運営コスト最大3分の1に圧縮見込む、庫内スタッフの最適配置可能と強調
総合人材サービスを提供するキャムコムグループで倉庫運営や物流向け作業請負・派遣などを展開しているロジテックは10月11日、東京都内の物流拠点で、新たに採用したスタートアップのROMS製高層ピース仕分け機「ナノ・ソーター(Nano-Sorter )」をメディアに公開した。
ナノ・ソーター
ナノ・ソーターは5坪のスペースから設置することが可能で、1時間当たり700~800ピースを仕分ける機能を備えている。柔軟に保管容量を変えられるようにすることなどで導入のハードルを下げ、中堅・中小企業も利用しやすくしている。

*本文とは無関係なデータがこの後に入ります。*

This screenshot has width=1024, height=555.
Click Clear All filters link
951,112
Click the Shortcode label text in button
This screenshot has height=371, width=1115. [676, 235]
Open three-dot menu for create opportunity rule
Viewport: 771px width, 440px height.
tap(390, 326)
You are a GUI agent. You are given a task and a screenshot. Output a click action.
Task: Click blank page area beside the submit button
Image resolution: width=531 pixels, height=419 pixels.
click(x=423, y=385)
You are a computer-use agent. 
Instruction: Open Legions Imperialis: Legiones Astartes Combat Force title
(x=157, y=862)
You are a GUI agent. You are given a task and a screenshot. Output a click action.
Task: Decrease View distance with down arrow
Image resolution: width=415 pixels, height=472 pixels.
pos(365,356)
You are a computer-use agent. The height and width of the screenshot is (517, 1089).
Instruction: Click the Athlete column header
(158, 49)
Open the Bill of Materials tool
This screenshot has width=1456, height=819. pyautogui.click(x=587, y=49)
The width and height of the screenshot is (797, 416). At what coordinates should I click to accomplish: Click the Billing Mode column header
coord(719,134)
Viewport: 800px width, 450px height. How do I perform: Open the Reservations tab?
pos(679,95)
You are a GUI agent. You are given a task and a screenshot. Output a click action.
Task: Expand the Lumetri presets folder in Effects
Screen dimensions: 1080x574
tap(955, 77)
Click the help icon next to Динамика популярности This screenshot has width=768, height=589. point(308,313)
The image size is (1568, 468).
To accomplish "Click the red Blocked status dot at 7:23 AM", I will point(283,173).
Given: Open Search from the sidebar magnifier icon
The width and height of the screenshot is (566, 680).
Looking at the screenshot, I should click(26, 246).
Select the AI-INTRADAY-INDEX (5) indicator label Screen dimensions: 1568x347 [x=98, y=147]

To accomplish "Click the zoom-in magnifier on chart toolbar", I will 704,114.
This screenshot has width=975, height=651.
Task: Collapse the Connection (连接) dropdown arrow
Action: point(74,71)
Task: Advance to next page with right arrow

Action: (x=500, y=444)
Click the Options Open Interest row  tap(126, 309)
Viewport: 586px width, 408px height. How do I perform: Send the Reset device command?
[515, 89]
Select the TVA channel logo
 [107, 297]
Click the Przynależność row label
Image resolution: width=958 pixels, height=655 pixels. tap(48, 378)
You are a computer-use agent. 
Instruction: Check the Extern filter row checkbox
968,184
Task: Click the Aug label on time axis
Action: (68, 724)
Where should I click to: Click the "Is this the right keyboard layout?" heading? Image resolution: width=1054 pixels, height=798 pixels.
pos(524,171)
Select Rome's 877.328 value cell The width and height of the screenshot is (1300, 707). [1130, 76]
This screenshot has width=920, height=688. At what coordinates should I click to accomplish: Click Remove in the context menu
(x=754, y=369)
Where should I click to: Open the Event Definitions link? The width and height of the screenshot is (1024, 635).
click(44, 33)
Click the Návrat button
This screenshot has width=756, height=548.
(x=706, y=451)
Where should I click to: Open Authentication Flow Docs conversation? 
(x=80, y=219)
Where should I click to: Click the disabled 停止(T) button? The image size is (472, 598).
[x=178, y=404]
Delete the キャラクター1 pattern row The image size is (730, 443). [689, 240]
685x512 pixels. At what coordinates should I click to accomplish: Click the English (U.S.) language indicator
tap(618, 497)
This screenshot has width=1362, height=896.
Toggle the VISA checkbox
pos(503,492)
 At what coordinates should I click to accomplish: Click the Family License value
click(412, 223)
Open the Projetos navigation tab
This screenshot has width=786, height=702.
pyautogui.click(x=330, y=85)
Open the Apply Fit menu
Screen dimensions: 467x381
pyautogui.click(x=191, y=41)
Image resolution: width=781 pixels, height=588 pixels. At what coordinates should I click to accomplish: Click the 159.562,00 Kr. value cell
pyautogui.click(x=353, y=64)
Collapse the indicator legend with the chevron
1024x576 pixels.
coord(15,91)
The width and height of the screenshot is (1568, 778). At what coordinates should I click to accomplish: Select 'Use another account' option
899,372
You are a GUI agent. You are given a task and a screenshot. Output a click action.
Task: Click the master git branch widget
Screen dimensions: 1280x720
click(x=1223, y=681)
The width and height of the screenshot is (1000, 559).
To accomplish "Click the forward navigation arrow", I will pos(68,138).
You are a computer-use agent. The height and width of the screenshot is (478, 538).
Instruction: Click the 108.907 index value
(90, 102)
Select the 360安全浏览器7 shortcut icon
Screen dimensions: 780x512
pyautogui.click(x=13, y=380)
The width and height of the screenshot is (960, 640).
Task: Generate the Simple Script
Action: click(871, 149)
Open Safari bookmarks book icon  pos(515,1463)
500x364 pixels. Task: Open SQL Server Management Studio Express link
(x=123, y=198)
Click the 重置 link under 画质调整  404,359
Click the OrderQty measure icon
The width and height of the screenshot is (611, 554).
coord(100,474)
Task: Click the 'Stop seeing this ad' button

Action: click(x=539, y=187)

同倉庫は国内企業から消費財の保管・入出荷を請け負っており、約200万点を保管、1日当たり約4万点を100カ所の送付先に出荷している。
ナノ・ソーターは商品を出荷先ごとに仕分ける工程に採用している。庫内作業スタッフが商品のバーコードをスキャンして投入口に流し込むと高速でいったん格納した上で、出荷する商品の入ったコンテナを自動的に出荷作業スペースまで搬送する。
庫内作業スタッフは当該の商品をピッキングするために庫内を歩き回る必要がなく、作業効率を大幅に改善できているという。
出荷商品の入ったコンテナを自動的に出荷作業スペースまで搬送
ロジテックの川村将臣代表取締役は現地で取材に応じ、省人化で成果を挙げていると明らかにした上で、「ナノ・ソーターは作業を人間の判断を要するものと要さないものに分け、要するところに人材を重点的に配置できるようにすることで、働きやすさに寄与してくれるシステムと判断した」と解説。単純な人減らしではなく現場の人員の最適配置を可能にするとアピールした。
「ロボットは敵ではなく、いいパートナーになるとの気づきがあったので、ROMSさんと良いアライアンスを組むことができた。(自動化により)生産性を高めることで(荷主が)時給を上げられるようになる」と指摘、自動化の効能を提唱した。
倉庫自動化プロジェクトの責任者を務める三浦克伴執行役員はナノ・ソーター利用について、人件費削減とサービス品質向上、出荷期限厳守につながると効果を説明。最大30人程度を投入していた仕分け作業を、ナノ・ソーター採用で極限までスタッフ配置を減らせるため、月当たりの運営コストを最大で3分の1程度まで減らせるとの見方を示した。